*** Opening Material for this task ***

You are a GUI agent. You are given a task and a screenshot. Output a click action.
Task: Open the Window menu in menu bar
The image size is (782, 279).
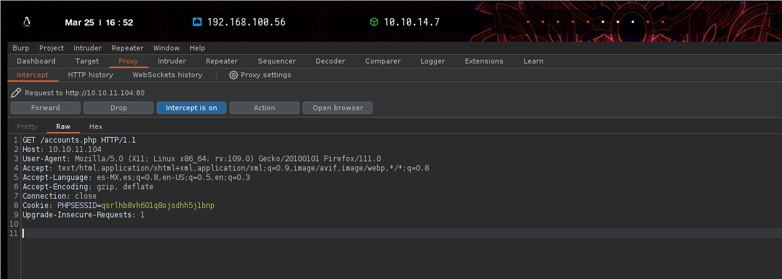(166, 48)
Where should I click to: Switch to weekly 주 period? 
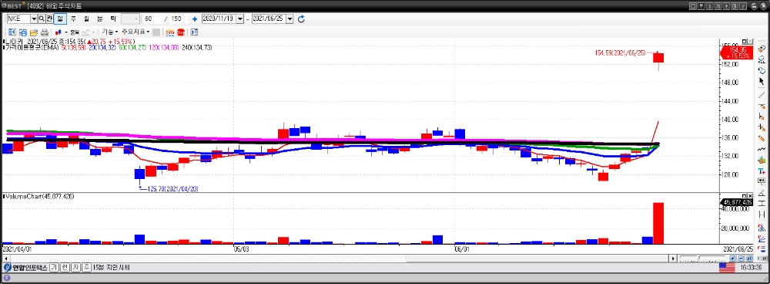point(73,19)
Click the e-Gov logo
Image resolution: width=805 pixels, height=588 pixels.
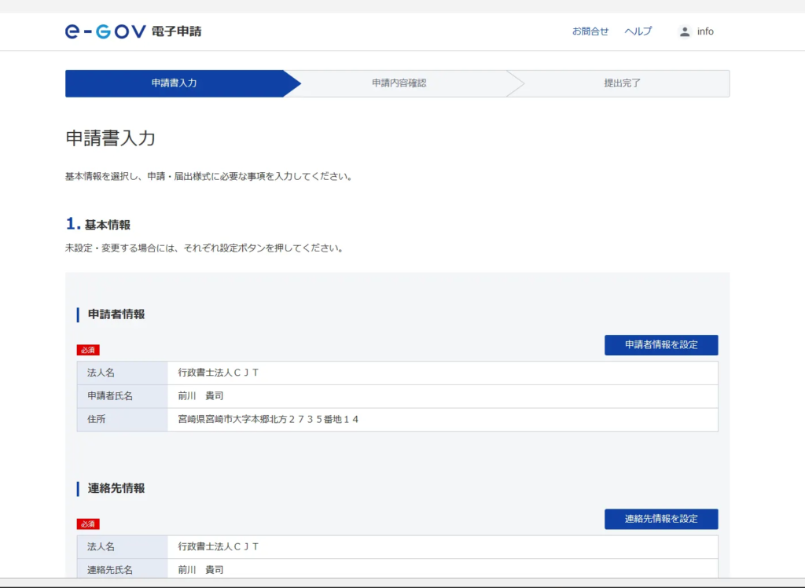105,31
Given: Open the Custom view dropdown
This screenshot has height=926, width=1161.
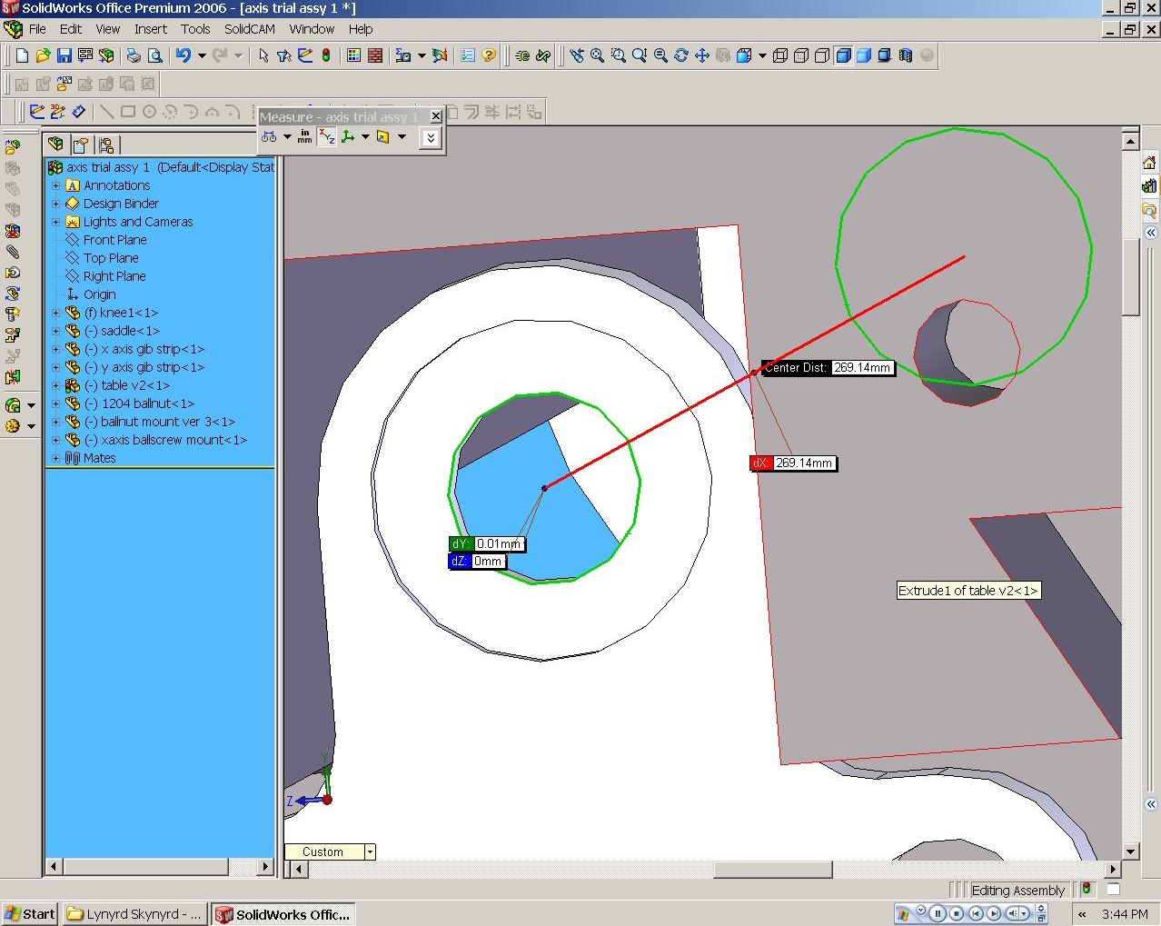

*** Closing Material for this task ***

Would you transcribe all of the data exactly, apart from its pictures?

◆ **Response below**
You are a GUI agent. You are given a task and a screenshot. Output a click action.
Task: Open the Window menu in menu bar
The image size is (782, 279).
(166, 48)
Where should I click to: Switch to weekly 주 period? 
point(73,19)
Click the e-Gov logo
Image resolution: width=805 pixels, height=588 pixels.
105,31
Given: Open the Custom view dropdown
This screenshot has height=926, width=1161.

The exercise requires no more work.